ABSTRACT

The body of information to be gathered from the interview can be termed part of the neuropsychiatric database. It has a long and hallowed presence within the practice of medicine regardless of the orientation of the practitioner. The gathering of an appropriate history has been the sine qua non of the practice of medicine since at least the time of Hippocrates.129 Benjamin Rush first provided the U.S. with important methods for medical inquiry of the mind in 1812.130 Gowers provided a manual for exploring diseases of the nervous system in the late 1880s.131 Thus, the art of a neuropsychiatric history is first based upon fundamental principles of history taking in a general medical examination; it has developed further as an amalgamation of a fundamental psychiatric and neurological historical examination of the patient.
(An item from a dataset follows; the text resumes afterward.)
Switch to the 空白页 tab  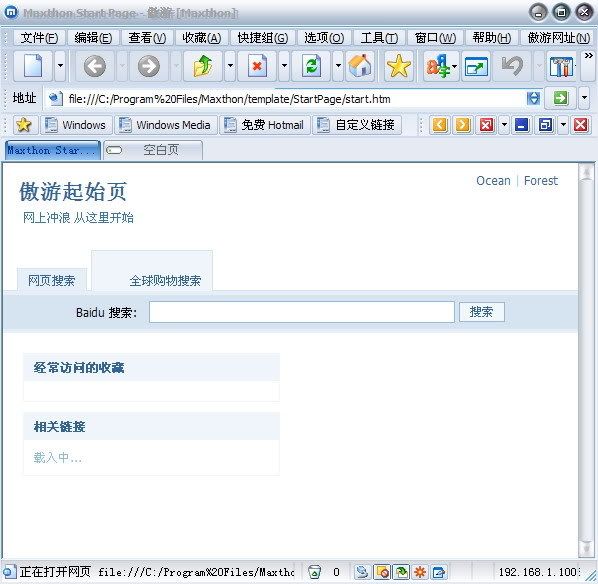tap(153, 150)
In neuropsychiatry, attention to cerebral organization must not be matched by neglect of psychosocial variables, for these may have a substantial impact on symptom expression, impairment, and disability.132 This attention to cerebral organization and psychosocial issues is required prominently within the evaluation of the traumatic brain injury. It is important for the skilled practitioner undertaking the evaluation of a patient who has sustained a traumatic brain injury to not allow the important aspect of history taking to lose its relevance vis-à-vis the remarkable advances that have been made in structural and functional brain imaging and cognitive neuropsychology.